Que seja leve, ajustado. Que não demore muito a mostrar ao que veio, porque eu sempre tenho preguiça de coisa que uma hora é uma, outra hora é outra. Que não seja sempre igual. Que saiba olhar para o céu e reconhecer a poesia escondida nas estrelas, mas que reconheça a importância de ter os dois pés bem fincados no chão, porque nada que não seja aterrado é forte o suficiente para permanecer de pé por muito tempo. Que saiba voar. Que dê o conforto certo, caminho do meio entre o movimento e a aquietação, nas minhas horas de tédio de segunda-feira às duas da tarde. Que não me conforte mais do que o necessário, porque eu tenho essa tendência a me acomodar em situações que parecem agradar a todos. Que me movimente.
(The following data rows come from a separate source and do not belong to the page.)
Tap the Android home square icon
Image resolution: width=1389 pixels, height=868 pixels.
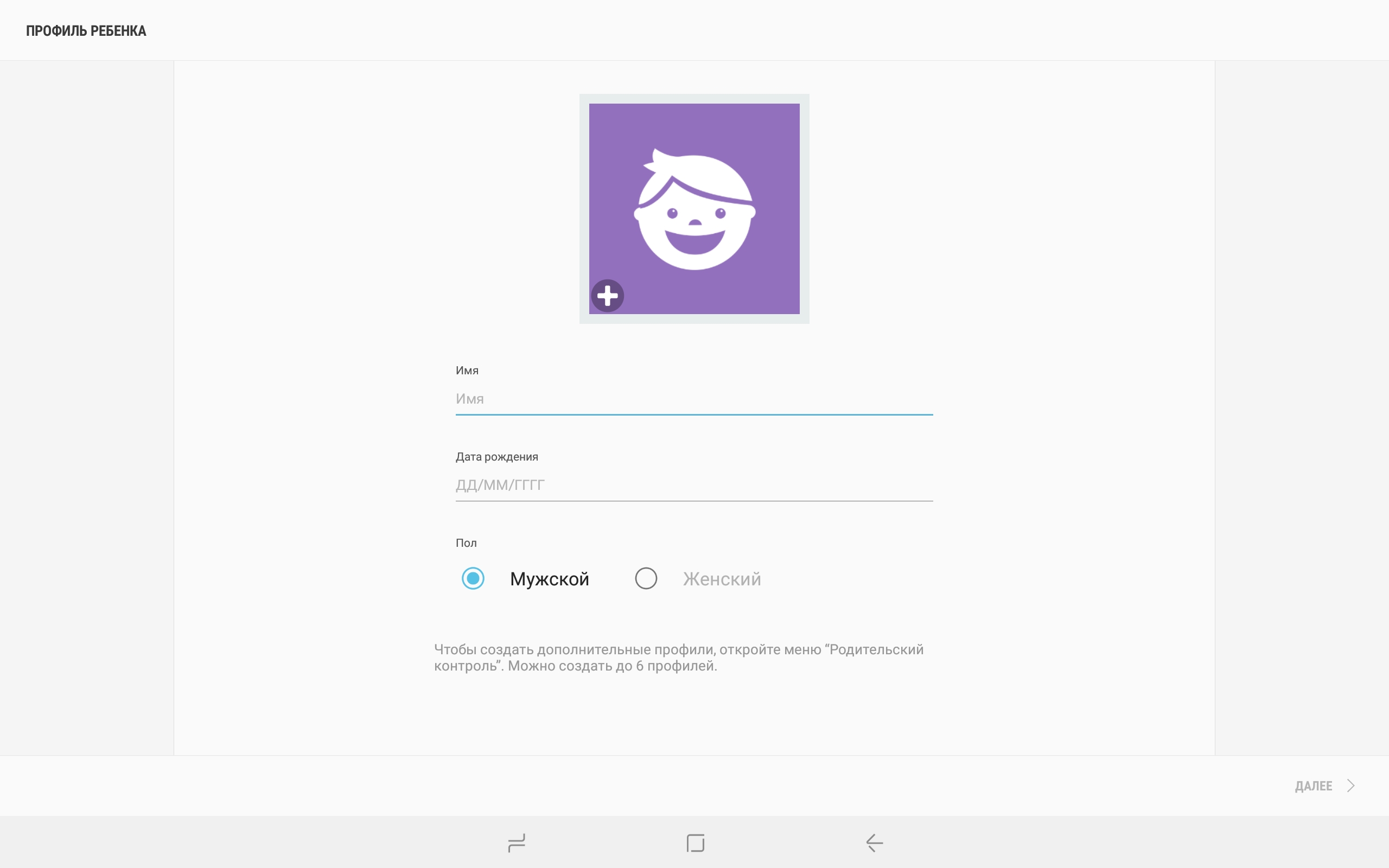tap(695, 843)
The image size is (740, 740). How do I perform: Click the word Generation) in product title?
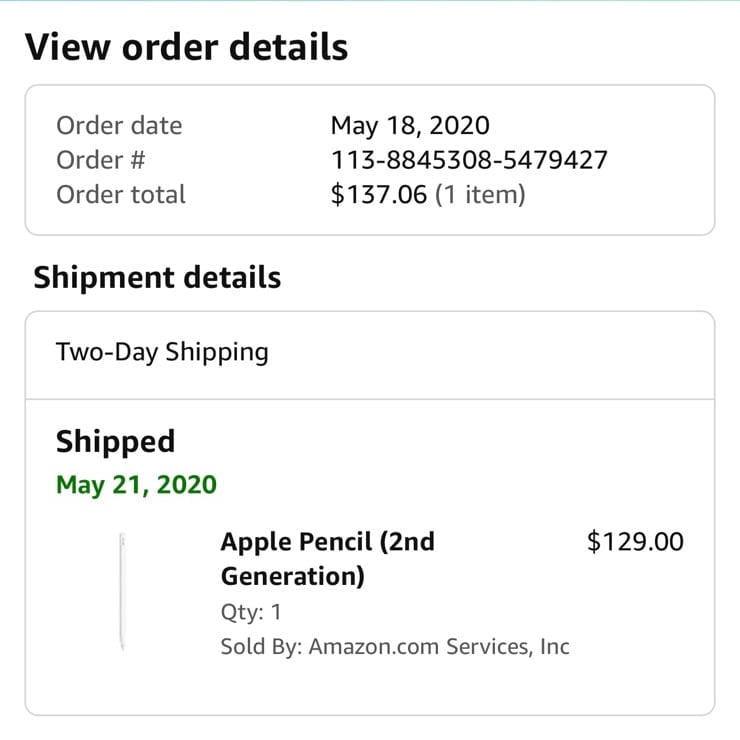tap(292, 576)
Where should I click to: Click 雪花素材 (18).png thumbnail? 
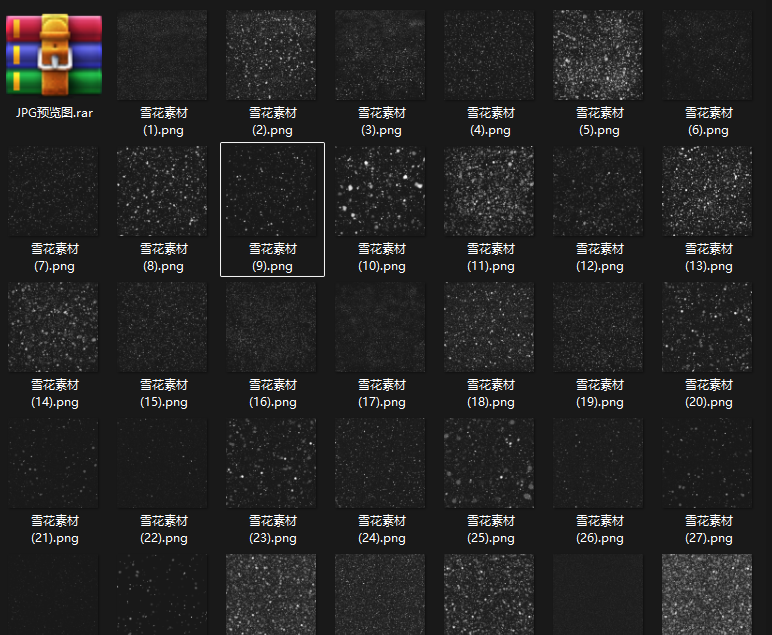490,328
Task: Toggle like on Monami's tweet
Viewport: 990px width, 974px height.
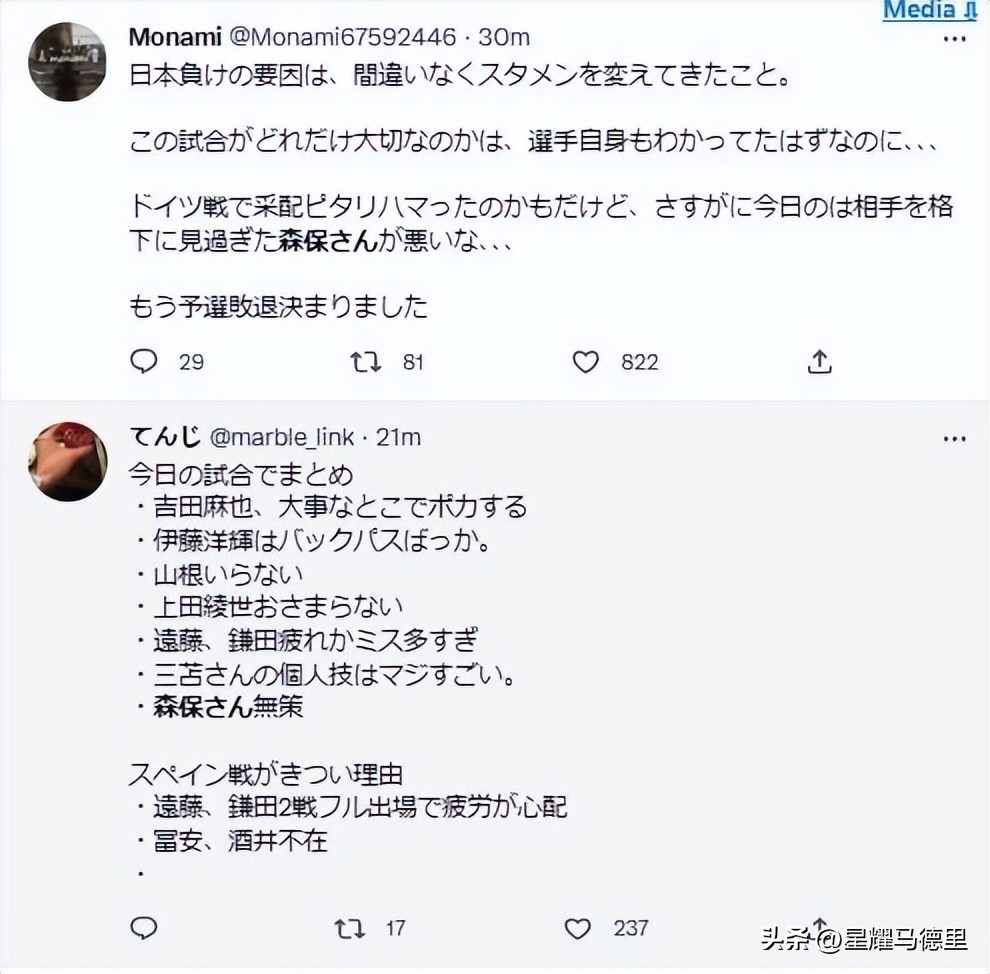Action: (x=585, y=362)
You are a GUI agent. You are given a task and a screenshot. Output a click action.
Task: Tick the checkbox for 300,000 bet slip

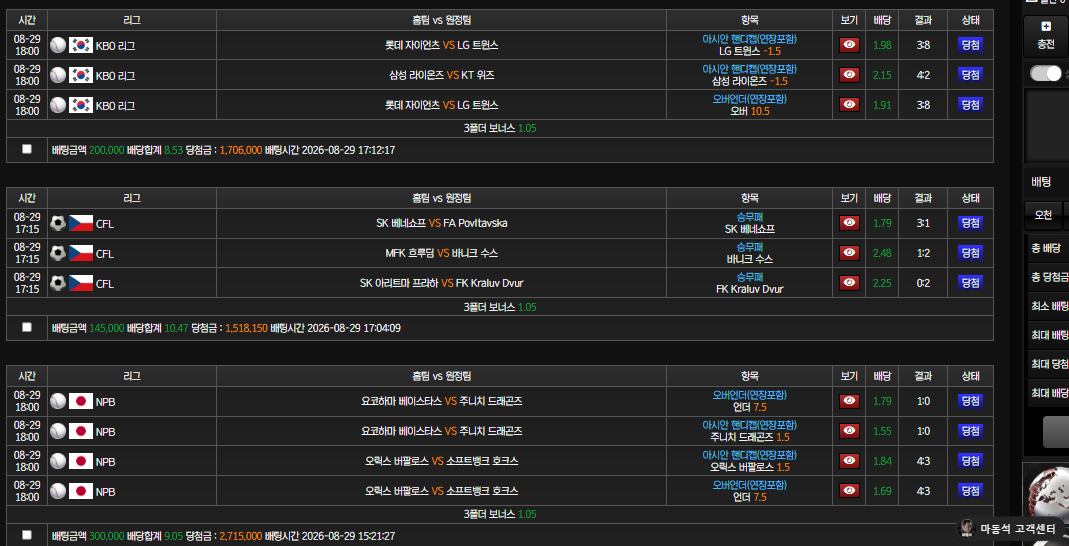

Que me ajude a sonhar com um futuro possível, nem ilusão demais, nem de menos, que a vida sem fantasia tende a ser muito chata. Que entenda as minhas mudanças de humor e releve o que precisa ser relevado, porque mais cedo ou mais tarde vou acabar me espirrando em direções que não são minhas – que perceba que eu não faço por mal, esta é apenas uma das características que me fazem ser quem sou. Que meus defeitos não agridam demais, nem minhas qualidades ceguem seus olhos para o outro lado da moeda, que sempre existe. Que me acompanhe em minha sede infinita de saber mais sobre tudo, aceitando quase nunca o que é apenas mundano e fugaz. Que me ame, acima de tudo, de um jeito que nunca me senti amada. Que não me julgue por nunca ter realmente amado. Que me aceite, que se aceite. Amém.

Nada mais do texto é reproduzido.